注目のチャンピオン争いは、ポイントランキングトップの2人にほぼ絞られる。第6戦終了時点でウィルソンが488pt、ランキング2位の大倉が452ptということで2人の差は36pt。最終戦は特別規則として獲得ポイントが3ポイント上乗せされるため、最大38pt×2ヒート=76pt 獲得できることになる。これを踏まえると、以下の表のような可能性が浮かんでくる。
| 大倉の最終戦結果 | 合計pt | 逆転成立ライン(ウィルソン ≤) | ウィルソンの例 | 判定 |
| 🥇1位+1位 | 76 | ≤39pt | 例:1位+15位(38+1)など | ✅ 逆転可能 |
| 🥇1位+2位 | 73 | ≤36pt | 例:2位+18位(35+1) | ✅ 逆転可能 |
| 🥇1位+3位 | 71 | ≤34pt | 例:2位+19位(35+0) | ✅ 逆転可能 |
| 🥈2位+2位 | 70 | ≤33pt | 例:3位+20位(33+0) | ✅ 逆転可能(ただしJAY大崩れ必須) |
| 🥇1位+4位 | 69 | ≤32pt | 例:2位+20位(35+0) | ✅ 理論上可能だが現実的には厳しい |
| 🥇1位+5位以下 | ≤67 | ≤30pt以下 | 例:JAY両ヒート20位圏外レベル | ❌ ほぼ不可能 |
大倉が逆転するかどうかはウィルソンの結果次第となり、大倉が両ヒート1位(完全勝利)かつウィルソンがどちらかのヒートでDNFまたは20位以下という2つの条件が揃えば逆転できるという状況だ。

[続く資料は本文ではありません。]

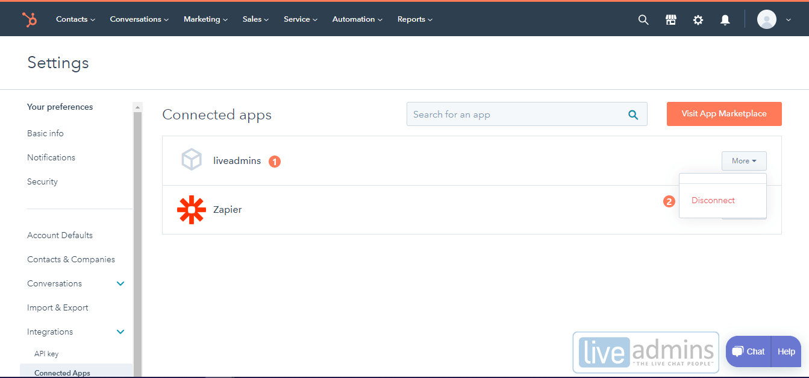
Task: Open the notifications bell icon
Action: [725, 19]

なお、ランキング3位の#8大城魁之輔(YAMAHA BLU CRU RACING TEAM YSP浜松/ヤマハ YZ450F)にもチャンピオン獲得の可能性は残っているが、両ヒート優勝かつウィルソンがノーポイントで終えない限り逆転は厳しいだろう。


なお、先述した通り、今大会IA1クラスには3人の海外ライダーがスポット参戦する。2025年の世界王者に輝いた#3ロマン・フェーブル(Team Kawasaki R&D/カワサキ KX450SR)は、経歴を遡ると、2020年から2024年までの間にMXGPランキングで2位を2回、4位と5位を一度ずつ獲得しており、常に世界の最前線で活躍を続けてきた。また、フェーブルは10年前にもIA1クラスにスポット参戦した経験があり、今回が全日本モトクロス選手権への参戦2回目となる。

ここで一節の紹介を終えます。